On 28 Jul, 15:05, "dennis@home" wrote:

So there is no air to provide insulation then?


Air doesn't insulate, it transfers the heat. It's a worse transfer
medium than typical solids, so in the sense of that comparison it's an
"insulator", but it's still worse than a vacuum. In particular,
circulating air is a fairly large means of heat transfer. So to apply
the idea of "a blanket of air is an insulator", then this must be a
blanket of _still_, stagnant air, not just any old thickness of
unconstrained air.

A thicker layer of wood or plasterboard is a better insulator. A
thicker layer of air, particularly on a small scale, is a _worse_
insulator.

If you have a thick layer of air with a heat differential across it,
you'll get a convection current starting. If you can make the layer of
air thinner, still at the same temperature gradient (i.e. slicing it
up with multi-foils) then convection becomes less efficient and the
overall insulation goes up. It goes up non-linearly, depending more on
layer count than thicknesses owing to these boundary layer effects,
until the cells are no more than a few mm thick.

You get a static layer of air about 6 mm deep on any surface.

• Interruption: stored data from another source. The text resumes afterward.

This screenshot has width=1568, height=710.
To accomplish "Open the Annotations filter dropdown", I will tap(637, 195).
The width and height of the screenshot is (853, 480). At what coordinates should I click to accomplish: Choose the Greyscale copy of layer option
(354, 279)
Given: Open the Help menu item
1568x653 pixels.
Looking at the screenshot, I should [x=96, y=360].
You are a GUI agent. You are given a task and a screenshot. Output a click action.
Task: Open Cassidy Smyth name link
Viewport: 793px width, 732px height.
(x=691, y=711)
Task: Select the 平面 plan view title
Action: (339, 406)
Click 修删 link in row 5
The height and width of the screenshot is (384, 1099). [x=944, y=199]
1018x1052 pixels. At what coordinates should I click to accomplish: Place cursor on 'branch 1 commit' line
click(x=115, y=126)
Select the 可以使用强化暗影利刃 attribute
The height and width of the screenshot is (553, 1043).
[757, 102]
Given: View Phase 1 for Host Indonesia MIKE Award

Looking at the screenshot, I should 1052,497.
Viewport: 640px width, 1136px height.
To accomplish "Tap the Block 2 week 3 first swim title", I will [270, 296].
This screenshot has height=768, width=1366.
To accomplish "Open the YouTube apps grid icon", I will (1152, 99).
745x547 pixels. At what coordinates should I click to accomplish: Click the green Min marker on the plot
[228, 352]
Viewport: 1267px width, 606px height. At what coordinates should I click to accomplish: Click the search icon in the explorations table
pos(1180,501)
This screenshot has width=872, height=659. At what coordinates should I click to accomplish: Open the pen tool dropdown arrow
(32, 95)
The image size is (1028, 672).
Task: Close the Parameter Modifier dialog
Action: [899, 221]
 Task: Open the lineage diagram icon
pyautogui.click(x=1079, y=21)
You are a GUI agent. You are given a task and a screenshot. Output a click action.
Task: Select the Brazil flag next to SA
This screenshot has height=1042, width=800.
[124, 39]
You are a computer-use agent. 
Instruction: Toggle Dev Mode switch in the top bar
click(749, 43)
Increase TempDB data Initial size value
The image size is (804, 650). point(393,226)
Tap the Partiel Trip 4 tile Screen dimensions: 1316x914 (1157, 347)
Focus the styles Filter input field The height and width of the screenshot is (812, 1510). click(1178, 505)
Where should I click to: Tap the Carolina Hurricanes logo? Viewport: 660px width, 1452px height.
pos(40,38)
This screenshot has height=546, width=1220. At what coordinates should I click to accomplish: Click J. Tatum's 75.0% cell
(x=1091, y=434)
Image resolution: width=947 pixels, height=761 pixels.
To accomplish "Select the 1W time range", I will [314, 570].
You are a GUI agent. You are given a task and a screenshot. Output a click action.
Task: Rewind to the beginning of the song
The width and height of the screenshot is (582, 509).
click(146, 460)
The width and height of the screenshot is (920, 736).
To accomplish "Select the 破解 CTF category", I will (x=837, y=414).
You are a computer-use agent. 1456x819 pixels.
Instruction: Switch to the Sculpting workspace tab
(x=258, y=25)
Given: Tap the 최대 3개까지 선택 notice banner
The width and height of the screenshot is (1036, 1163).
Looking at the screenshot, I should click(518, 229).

So one layer of clingfilm gives you one stagnant layer, multi-foils
give you multi-layer stagnancy - with proportionately better
insulation.

Foils aren't thick enough to have this 6 mm layer of air so they conduct
more heat.


That's why it's important not to press on their surfaces, or to pull
them too taut. When correctly installed, they do contain multiple
cells, each of a few mm thickness, and stagnant.